• Goal of the exercise
Read the entries that follow and give each one again precisely.

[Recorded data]
__________
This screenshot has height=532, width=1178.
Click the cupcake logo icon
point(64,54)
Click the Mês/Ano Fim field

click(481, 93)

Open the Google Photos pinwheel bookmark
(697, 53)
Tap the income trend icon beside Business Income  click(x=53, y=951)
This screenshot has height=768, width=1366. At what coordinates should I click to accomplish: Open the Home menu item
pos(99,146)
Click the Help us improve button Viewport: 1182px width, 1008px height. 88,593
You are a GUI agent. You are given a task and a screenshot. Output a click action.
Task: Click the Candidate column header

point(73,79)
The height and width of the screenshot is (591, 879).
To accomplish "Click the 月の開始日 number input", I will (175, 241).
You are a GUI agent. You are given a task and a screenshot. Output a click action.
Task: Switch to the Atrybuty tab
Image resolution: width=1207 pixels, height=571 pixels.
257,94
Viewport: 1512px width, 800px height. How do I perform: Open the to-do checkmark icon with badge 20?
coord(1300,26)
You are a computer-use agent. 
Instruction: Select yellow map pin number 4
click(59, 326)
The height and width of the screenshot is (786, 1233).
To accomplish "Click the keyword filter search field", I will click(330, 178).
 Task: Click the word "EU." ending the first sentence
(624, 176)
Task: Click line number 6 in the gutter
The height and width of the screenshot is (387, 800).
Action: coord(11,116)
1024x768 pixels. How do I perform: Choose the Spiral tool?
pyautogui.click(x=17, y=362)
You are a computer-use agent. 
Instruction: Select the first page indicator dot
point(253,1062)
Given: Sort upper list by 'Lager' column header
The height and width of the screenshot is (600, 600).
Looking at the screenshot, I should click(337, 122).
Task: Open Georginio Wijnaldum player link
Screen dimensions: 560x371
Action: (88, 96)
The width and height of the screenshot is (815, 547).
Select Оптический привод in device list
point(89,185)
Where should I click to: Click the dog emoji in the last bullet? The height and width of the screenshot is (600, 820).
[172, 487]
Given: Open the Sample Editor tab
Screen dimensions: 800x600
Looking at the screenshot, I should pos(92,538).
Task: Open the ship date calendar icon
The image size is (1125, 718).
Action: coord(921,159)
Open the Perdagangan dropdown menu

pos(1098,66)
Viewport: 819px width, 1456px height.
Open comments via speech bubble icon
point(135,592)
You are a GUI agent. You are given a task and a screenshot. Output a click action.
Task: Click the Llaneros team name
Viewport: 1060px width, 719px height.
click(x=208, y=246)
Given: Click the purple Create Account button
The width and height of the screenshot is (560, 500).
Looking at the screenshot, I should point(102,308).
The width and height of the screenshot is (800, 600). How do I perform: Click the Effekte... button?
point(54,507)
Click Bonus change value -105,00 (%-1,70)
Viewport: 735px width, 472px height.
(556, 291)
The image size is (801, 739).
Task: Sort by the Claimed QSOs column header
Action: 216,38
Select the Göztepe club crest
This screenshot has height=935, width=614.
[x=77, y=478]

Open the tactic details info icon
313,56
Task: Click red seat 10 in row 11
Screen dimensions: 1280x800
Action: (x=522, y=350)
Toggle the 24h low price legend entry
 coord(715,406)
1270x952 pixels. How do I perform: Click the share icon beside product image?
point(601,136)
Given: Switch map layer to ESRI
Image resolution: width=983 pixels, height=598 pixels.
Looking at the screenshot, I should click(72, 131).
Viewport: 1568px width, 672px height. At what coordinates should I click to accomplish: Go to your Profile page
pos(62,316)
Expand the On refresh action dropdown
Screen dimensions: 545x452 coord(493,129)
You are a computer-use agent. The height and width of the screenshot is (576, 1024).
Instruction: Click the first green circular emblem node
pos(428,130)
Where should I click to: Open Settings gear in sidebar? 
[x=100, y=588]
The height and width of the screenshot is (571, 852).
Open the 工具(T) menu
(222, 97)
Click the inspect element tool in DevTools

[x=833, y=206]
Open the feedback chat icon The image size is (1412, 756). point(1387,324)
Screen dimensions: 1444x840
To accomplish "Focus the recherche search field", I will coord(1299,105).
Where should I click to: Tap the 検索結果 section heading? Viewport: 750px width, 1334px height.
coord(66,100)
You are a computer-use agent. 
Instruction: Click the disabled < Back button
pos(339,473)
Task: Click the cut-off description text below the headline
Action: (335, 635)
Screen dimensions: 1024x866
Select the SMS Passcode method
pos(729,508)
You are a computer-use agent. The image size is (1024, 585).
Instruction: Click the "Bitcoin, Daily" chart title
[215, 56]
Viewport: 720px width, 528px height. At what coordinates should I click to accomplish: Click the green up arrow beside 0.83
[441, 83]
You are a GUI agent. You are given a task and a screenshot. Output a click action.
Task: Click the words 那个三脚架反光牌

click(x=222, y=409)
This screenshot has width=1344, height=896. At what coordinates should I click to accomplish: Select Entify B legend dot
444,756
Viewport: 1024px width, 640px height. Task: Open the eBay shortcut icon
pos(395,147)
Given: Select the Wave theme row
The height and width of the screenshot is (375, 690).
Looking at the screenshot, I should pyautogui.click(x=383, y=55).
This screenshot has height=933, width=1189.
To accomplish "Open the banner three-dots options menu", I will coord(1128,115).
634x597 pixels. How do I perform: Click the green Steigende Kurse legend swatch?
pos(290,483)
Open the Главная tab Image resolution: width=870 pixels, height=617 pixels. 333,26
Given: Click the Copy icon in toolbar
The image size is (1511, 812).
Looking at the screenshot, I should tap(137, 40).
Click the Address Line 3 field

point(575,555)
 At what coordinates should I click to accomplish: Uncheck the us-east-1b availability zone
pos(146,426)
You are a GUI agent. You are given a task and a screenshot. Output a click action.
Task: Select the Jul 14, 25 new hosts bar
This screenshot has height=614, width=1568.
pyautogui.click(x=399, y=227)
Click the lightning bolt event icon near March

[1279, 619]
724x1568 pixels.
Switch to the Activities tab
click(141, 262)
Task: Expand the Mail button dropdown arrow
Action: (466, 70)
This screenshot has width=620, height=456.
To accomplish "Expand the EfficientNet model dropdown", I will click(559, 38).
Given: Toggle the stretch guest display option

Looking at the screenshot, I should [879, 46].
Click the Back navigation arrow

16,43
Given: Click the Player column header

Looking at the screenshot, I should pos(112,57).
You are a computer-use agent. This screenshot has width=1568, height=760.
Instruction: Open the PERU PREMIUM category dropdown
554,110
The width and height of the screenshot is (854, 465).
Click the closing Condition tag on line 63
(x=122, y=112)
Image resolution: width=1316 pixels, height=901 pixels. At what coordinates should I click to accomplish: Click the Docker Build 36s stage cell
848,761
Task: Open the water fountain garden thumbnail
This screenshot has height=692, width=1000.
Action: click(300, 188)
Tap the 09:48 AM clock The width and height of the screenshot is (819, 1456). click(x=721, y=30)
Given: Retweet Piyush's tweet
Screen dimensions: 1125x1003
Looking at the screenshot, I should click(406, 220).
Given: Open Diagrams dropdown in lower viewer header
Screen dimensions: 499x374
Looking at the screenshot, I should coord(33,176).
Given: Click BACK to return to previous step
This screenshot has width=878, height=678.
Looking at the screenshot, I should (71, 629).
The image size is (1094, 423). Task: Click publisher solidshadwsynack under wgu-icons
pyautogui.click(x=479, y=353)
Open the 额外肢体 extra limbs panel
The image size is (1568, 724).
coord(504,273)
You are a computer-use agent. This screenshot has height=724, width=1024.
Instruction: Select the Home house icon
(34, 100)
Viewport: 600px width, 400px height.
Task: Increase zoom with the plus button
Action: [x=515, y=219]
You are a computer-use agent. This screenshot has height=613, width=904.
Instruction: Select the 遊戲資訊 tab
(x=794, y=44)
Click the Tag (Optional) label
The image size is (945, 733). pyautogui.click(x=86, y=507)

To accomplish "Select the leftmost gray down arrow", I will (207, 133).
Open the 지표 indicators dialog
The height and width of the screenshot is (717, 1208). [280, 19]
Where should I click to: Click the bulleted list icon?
__________
• Expected answer
This screenshot has height=532, width=1178.
Click the cupcake logo icon
point(64,54)
Click the Mês/Ano Fim field

click(481, 93)

Open the Google Photos pinwheel bookmark
(697, 53)
Tap the income trend icon beside Business Income  click(x=53, y=951)
This screenshot has height=768, width=1366. At what coordinates should I click to accomplish: Open the Home menu item
pos(99,146)
Click the Help us improve button Viewport: 1182px width, 1008px height. 88,593
You are a GUI agent. You are given a task and a screenshot. Output a click action.
Task: Click the Candidate column header

point(73,79)
The height and width of the screenshot is (591, 879).
To accomplish "Click the 月の開始日 number input", I will (175, 241).
You are a GUI agent. You are given a task and a screenshot. Output a click action.
Task: Switch to the Atrybuty tab
Image resolution: width=1207 pixels, height=571 pixels.
257,94
Viewport: 1512px width, 800px height. How do I perform: Open the to-do checkmark icon with badge 20?
coord(1300,26)
You are a computer-use agent. 
Instruction: Select yellow map pin number 4
click(59, 326)
The height and width of the screenshot is (786, 1233).
To accomplish "Click the keyword filter search field", I will click(330, 178).
 Task: Click the word "EU." ending the first sentence
(624, 176)
Task: Click line number 6 in the gutter
The height and width of the screenshot is (387, 800).
Action: coord(11,116)
1024x768 pixels. How do I perform: Choose the Spiral tool?
pyautogui.click(x=17, y=362)
You are a computer-use agent. 
Instruction: Select the first page indicator dot
point(253,1062)
Given: Sort upper list by 'Lager' column header
The height and width of the screenshot is (600, 600).
Looking at the screenshot, I should click(337, 122).
Task: Open Georginio Wijnaldum player link
Screen dimensions: 560x371
Action: (88, 96)
The width and height of the screenshot is (815, 547).
Select Оптический привод in device list
point(89,185)
Where should I click to: Click the dog emoji in the last bullet? The height and width of the screenshot is (600, 820).
[172, 487]
Given: Open the Sample Editor tab
Screen dimensions: 800x600
Looking at the screenshot, I should pos(92,538).
Task: Open the ship date calendar icon
The image size is (1125, 718).
Action: coord(921,159)
Open the Perdagangan dropdown menu

pos(1098,66)
Viewport: 819px width, 1456px height.
Open comments via speech bubble icon
point(135,592)
You are a GUI agent. You are given a task and a screenshot. Output a click action.
Task: Click the Llaneros team name
Viewport: 1060px width, 719px height.
click(x=208, y=246)
Given: Click the purple Create Account button
The width and height of the screenshot is (560, 500).
Looking at the screenshot, I should point(102,308).
The width and height of the screenshot is (800, 600). How do I perform: Click the Effekte... button?
point(54,507)
Click Bonus change value -105,00 (%-1,70)
Viewport: 735px width, 472px height.
(556, 291)
The image size is (801, 739).
Task: Sort by the Claimed QSOs column header
Action: 216,38
Select the Göztepe club crest
This screenshot has height=935, width=614.
[x=77, y=478]

Open the tactic details info icon
313,56
Task: Click red seat 10 in row 11
Screen dimensions: 1280x800
Action: (x=522, y=350)
Toggle the 24h low price legend entry
 coord(715,406)
1270x952 pixels. How do I perform: Click the share icon beside product image?
point(601,136)
Given: Switch map layer to ESRI
Image resolution: width=983 pixels, height=598 pixels.
Looking at the screenshot, I should click(72, 131).
Viewport: 1568px width, 672px height. At what coordinates should I click to accomplish: Go to your Profile page
pos(62,316)
Expand the On refresh action dropdown
Screen dimensions: 545x452 coord(493,129)
You are a computer-use agent. The height and width of the screenshot is (576, 1024).
Instruction: Click the first green circular emblem node
pos(428,130)
Where should I click to: Open Settings gear in sidebar? 
[x=100, y=588]
The height and width of the screenshot is (571, 852).
Open the 工具(T) menu
(222, 97)
Click the inspect element tool in DevTools

[x=833, y=206]
Open the feedback chat icon The image size is (1412, 756). point(1387,324)
Screen dimensions: 1444x840
To accomplish "Focus the recherche search field", I will coord(1299,105).
Where should I click to: Tap the 検索結果 section heading? Viewport: 750px width, 1334px height.
coord(66,100)
You are a computer-use agent. 
Instruction: Click the disabled < Back button
pos(339,473)
Task: Click the cut-off description text below the headline
Action: (335, 635)
Screen dimensions: 1024x866
Select the SMS Passcode method
pos(729,508)
You are a computer-use agent. The image size is (1024, 585).
Instruction: Click the "Bitcoin, Daily" chart title
[215, 56]
Viewport: 720px width, 528px height. At what coordinates should I click to accomplish: Click the green up arrow beside 0.83
[441, 83]
You are a GUI agent. You are given a task and a screenshot. Output a click action.
Task: Click the words 那个三脚架反光牌

click(x=222, y=409)
This screenshot has width=1344, height=896. At what coordinates should I click to accomplish: Select Entify B legend dot
444,756
Viewport: 1024px width, 640px height. Task: Open the eBay shortcut icon
pos(395,147)
Given: Select the Wave theme row
The height and width of the screenshot is (375, 690).
Looking at the screenshot, I should pyautogui.click(x=383, y=55).
This screenshot has height=933, width=1189.
To accomplish "Open the banner three-dots options menu", I will coord(1128,115).
634x597 pixels. How do I perform: Click the green Steigende Kurse legend swatch?
pos(290,483)
Open the Главная tab Image resolution: width=870 pixels, height=617 pixels. 333,26
Given: Click the Copy icon in toolbar
The image size is (1511, 812).
Looking at the screenshot, I should tap(137, 40).
Click the Address Line 3 field

point(575,555)
 At what coordinates should I click to accomplish: Uncheck the us-east-1b availability zone
pos(146,426)
You are a GUI agent. You are given a task and a screenshot. Output a click action.
Task: Select the Jul 14, 25 new hosts bar
This screenshot has height=614, width=1568.
pyautogui.click(x=399, y=227)
Click the lightning bolt event icon near March

[1279, 619]
724x1568 pixels.
Switch to the Activities tab
click(141, 262)
Task: Expand the Mail button dropdown arrow
Action: (466, 70)
This screenshot has width=620, height=456.
To accomplish "Expand the EfficientNet model dropdown", I will click(559, 38).
Given: Toggle the stretch guest display option

Looking at the screenshot, I should [879, 46].
Click the Back navigation arrow

16,43
Given: Click the Player column header

Looking at the screenshot, I should pos(112,57).
You are a computer-use agent. This screenshot has width=1568, height=760.
Instruction: Open the PERU PREMIUM category dropdown
554,110
The width and height of the screenshot is (854, 465).
Click the closing Condition tag on line 63
(x=122, y=112)
Image resolution: width=1316 pixels, height=901 pixels. At what coordinates should I click to accomplish: Click the Docker Build 36s stage cell
848,761
Task: Open the water fountain garden thumbnail
This screenshot has height=692, width=1000.
Action: click(300, 188)
Tap the 09:48 AM clock The width and height of the screenshot is (819, 1456). click(x=721, y=30)
Given: Retweet Piyush's tweet
Screen dimensions: 1125x1003
Looking at the screenshot, I should click(406, 220).
Given: Open Diagrams dropdown in lower viewer header
Screen dimensions: 499x374
Looking at the screenshot, I should coord(33,176).
Given: Click BACK to return to previous step
This screenshot has width=878, height=678.
Looking at the screenshot, I should (71, 629).
The image size is (1094, 423). Task: Click publisher solidshadwsynack under wgu-icons
pyautogui.click(x=479, y=353)
Open the 额外肢体 extra limbs panel
The image size is (1568, 724).
coord(504,273)
You are a computer-use agent. This screenshot has height=724, width=1024.
Instruction: Select the Home house icon
(34, 100)
Viewport: 600px width, 400px height.
Task: Increase zoom with the plus button
Action: [x=515, y=219]
You are a computer-use agent. This screenshot has height=613, width=904.
Instruction: Select the 遊戲資訊 tab
(x=794, y=44)
Click the Tag (Optional) label
The image size is (945, 733). pyautogui.click(x=86, y=507)

To accomplish "Select the leftmost gray down arrow", I will (207, 133).
Open the 지표 indicators dialog
The height and width of the screenshot is (717, 1208). [280, 19]
Where should I click to: Click the bulleted list icon?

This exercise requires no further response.